Cuando entré, lo primero que vi fue su pequeño cuerpo en la cama. Estaba tan pálida, tan frágil. Caminé lentamente hacia ella, sintiendo una opresión en el pecho. Tomé su manita entre las mías, tratando de no demostrar el miedo que me carcomía por dentro. Dejé un beso en su frente, con el deseo de que ese simple gesto le devolviera algo de energía. Todavía no había despertado. La anestesia parecía haberla sumido en un sueño profundo, un sueño que se extendía mucho más de lo que los doctores esperaban. Todo el día había pasado, y Ayla seguía dormida.

Me senté junto a la cama, sin apartar la vista de ella. Mis dedos acariciaban suavemente su cabello, y me preguntaba cómo habíamos llegado a esto. ¿Cómo es posible que una niña tan pequeña haya tenido que pasar por una apendicitis? ¿Acaso había sido negligente? No pude evitar sentirme responsable.

De repente, mi teléfono sonó, interrumpiendo mis pensamientos. Miré la pantalla y vi un número que no reconocía. Salí de la sala para no molestar a Ayla y respondí.

—Arthur, disculpa que no estuve en el hospital. He estado de viaje, pero espero que tu hija haya recibido las mejores atenciones,— dijo la voz al otro lado. Era el doctor Harrison, un buen amigo de la familia.

—Tranquilo, doctor. Gracias a Dios, sí, han atendido a Ayla de la mejor manera.
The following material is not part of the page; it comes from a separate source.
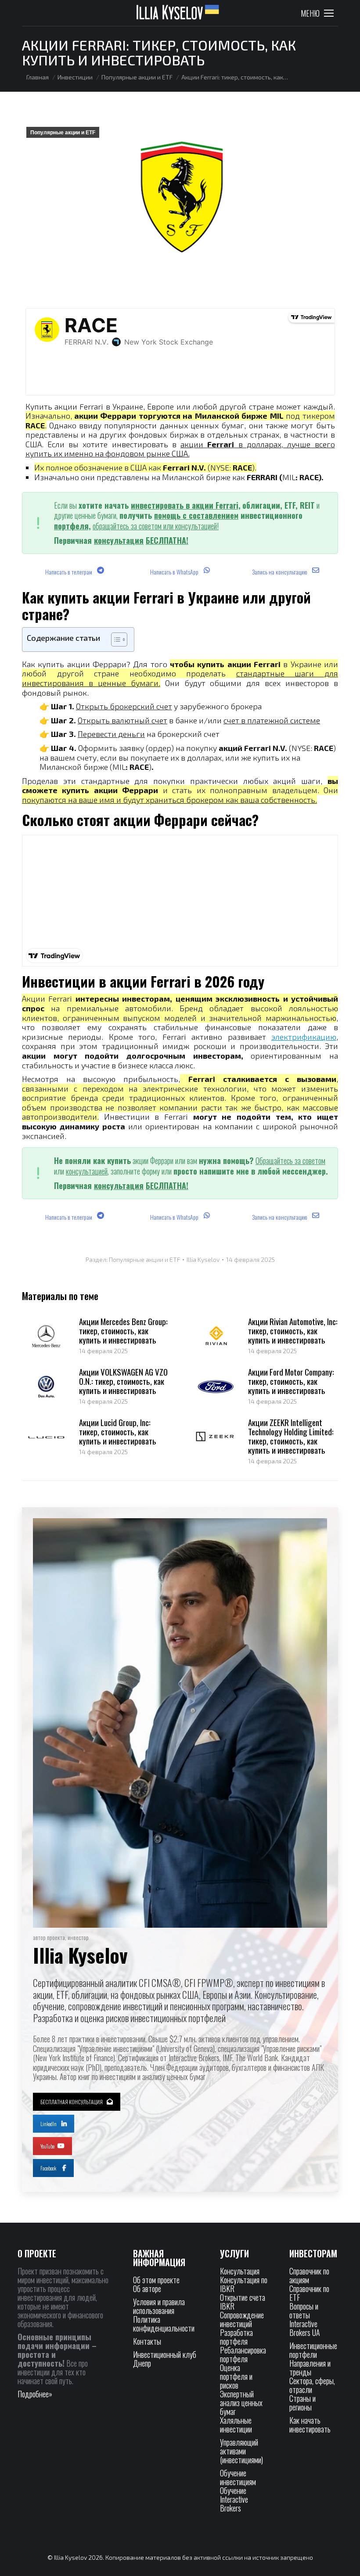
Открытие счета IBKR (242, 2302)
Se lo agradezco mucho,— respondí, tratando de mantener la calma. —Pero necesito pedirte un favor. No puedo dejar que mi hija se quede en el hospital por mucho tiempo. Necesito un equipo médico en la mansión.

Hubo un silencio al otro lado de la línea, seguido de un suspiro.

—Eso es complicado, Arthur. Pero haremos lo posible. Mandaré a los mejores médicos y enfermeras para que se encarguen de ella en tu hogar.

—Te lo agradezco mucho, Harrison, mencione sintiéndome un poco más aliviado. —No quiero que siga aquí, está demasiado delicada. Necesito tenerla cerca desde casa.

—No te preocupes, me encargaré de todo,— respondió con voz firme. —Entiendo tu preocupación. Nadie espera que algo así suceda, y menos en una niña tan pequeña.

—Así mismo es, no lo imagine. Bueno te hablo luego iré hacer los pagos.

Colgué la llamada y me dirigí nuevamente hacia la sala de emergencias, pero me detuve al ver a la chica en la puerta. Lía, la niñera contratada para cuidar a las gemelas. La notaba que llevaba horas aquí, sin irse.